▶ SET EXERCISE: Convert the data below, from the line that contains "The image size" to the line that contains "item next to", both included, into a JSON list of strings with one string per line and no blank lines. Leave the pictures out.

▶ RECORDS FOR THE TASK:
────

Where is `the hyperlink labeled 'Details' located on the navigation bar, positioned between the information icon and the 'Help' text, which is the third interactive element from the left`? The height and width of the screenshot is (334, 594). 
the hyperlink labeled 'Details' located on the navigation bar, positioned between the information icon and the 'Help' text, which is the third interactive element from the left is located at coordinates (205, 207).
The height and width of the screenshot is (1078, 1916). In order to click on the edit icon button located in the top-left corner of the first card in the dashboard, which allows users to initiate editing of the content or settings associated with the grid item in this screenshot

────

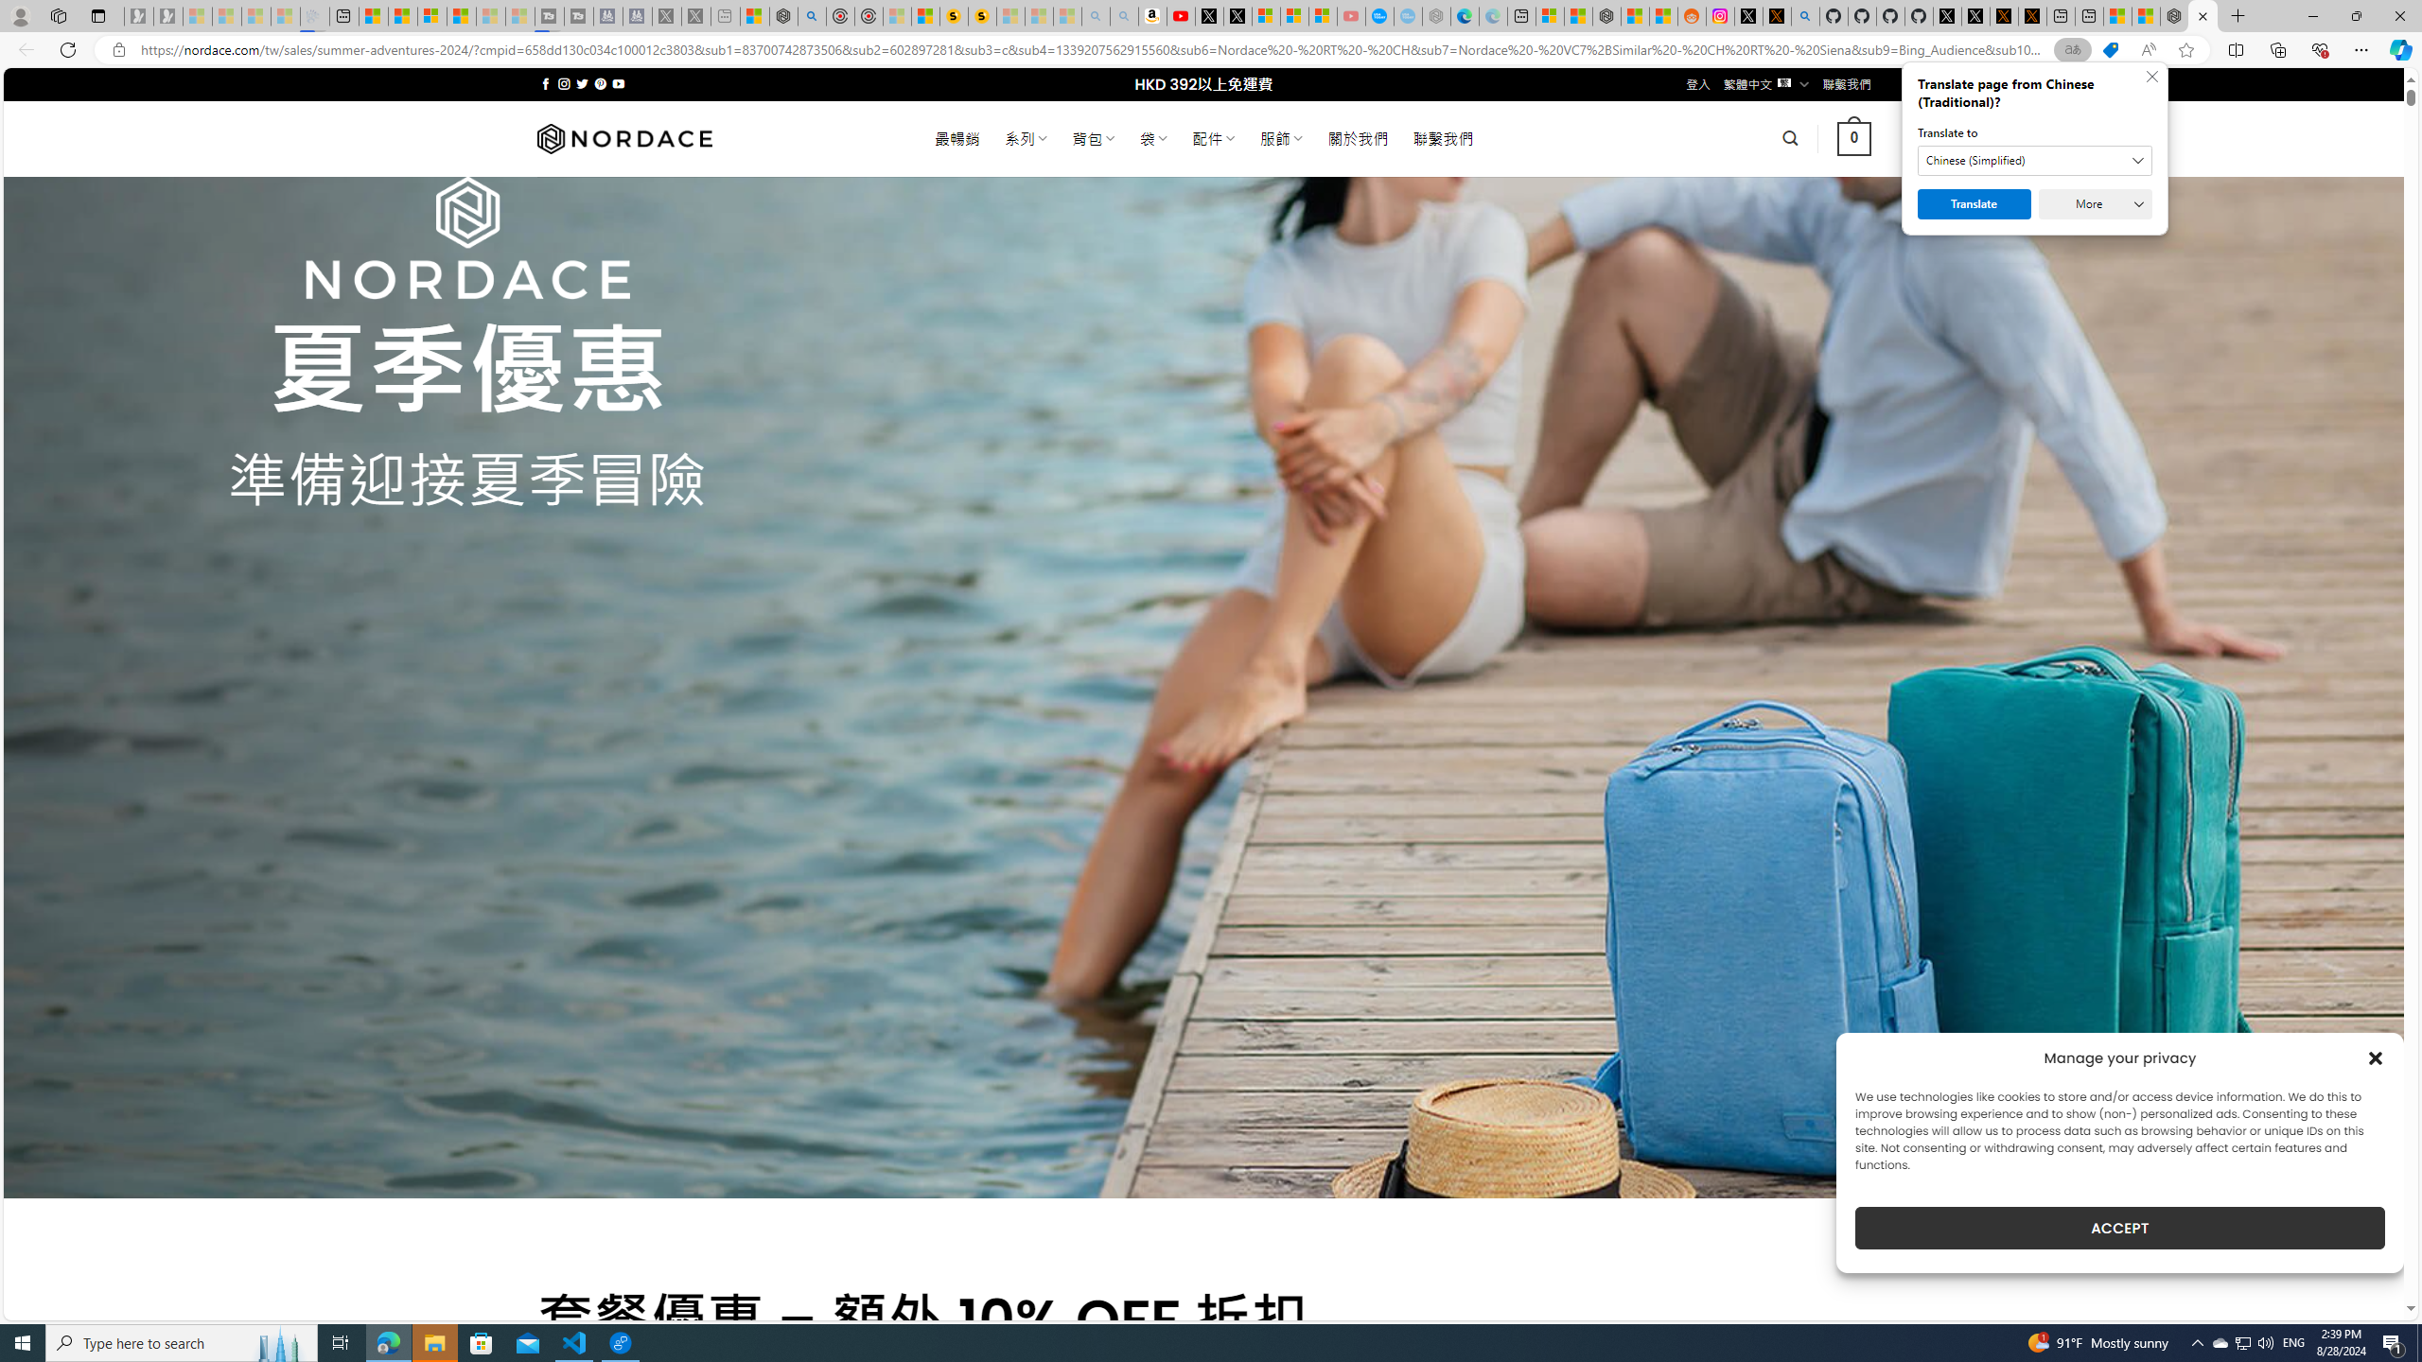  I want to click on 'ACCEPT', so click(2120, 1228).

────

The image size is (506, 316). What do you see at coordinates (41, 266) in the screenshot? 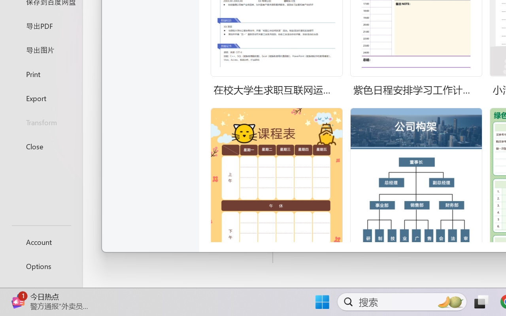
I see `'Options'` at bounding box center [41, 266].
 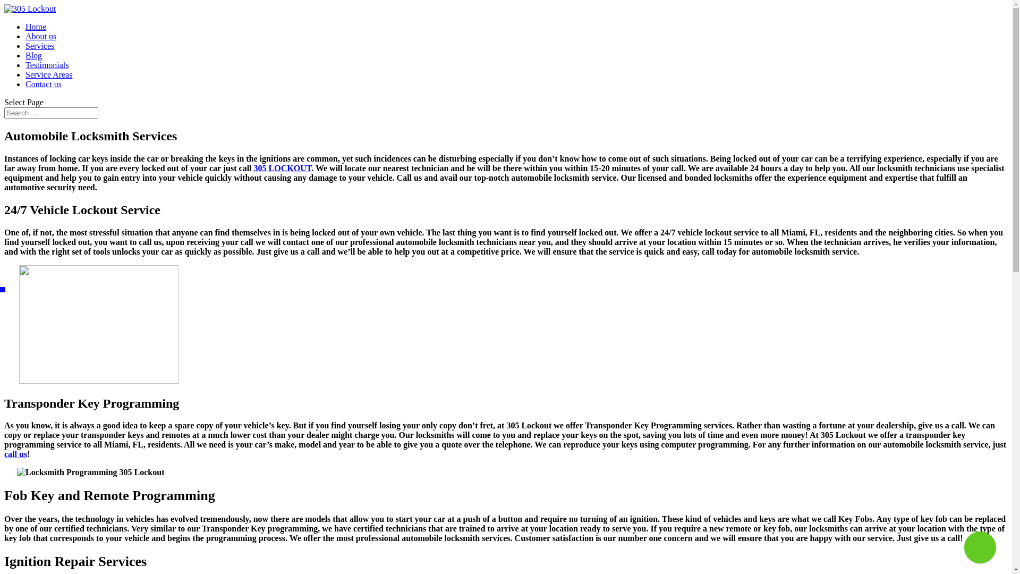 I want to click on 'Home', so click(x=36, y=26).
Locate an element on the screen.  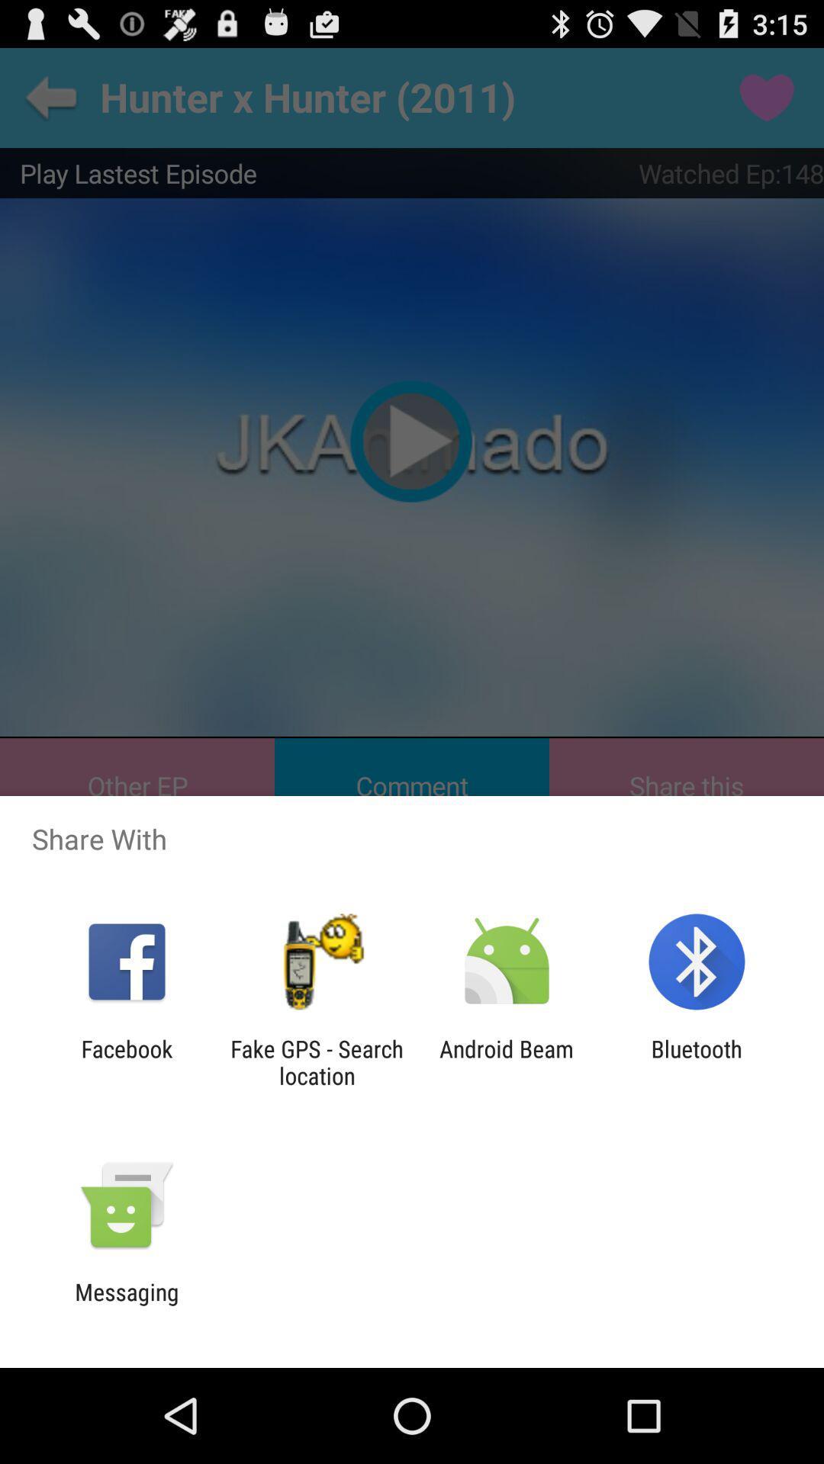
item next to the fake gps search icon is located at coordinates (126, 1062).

────

▶ THE REPLY:
[
  "The image size is (506, 316). What do you see at coordinates (41, 266) in the screenshot? ",
  "I see `'Options'` at bounding box center [41, 266].",
  "  I want to click on 'Home', so click(x=36, y=26).",
  "Locate an element on the screen.  ",
  "item next to the fake gps search icon is located at coordinates (126, 1062)."
]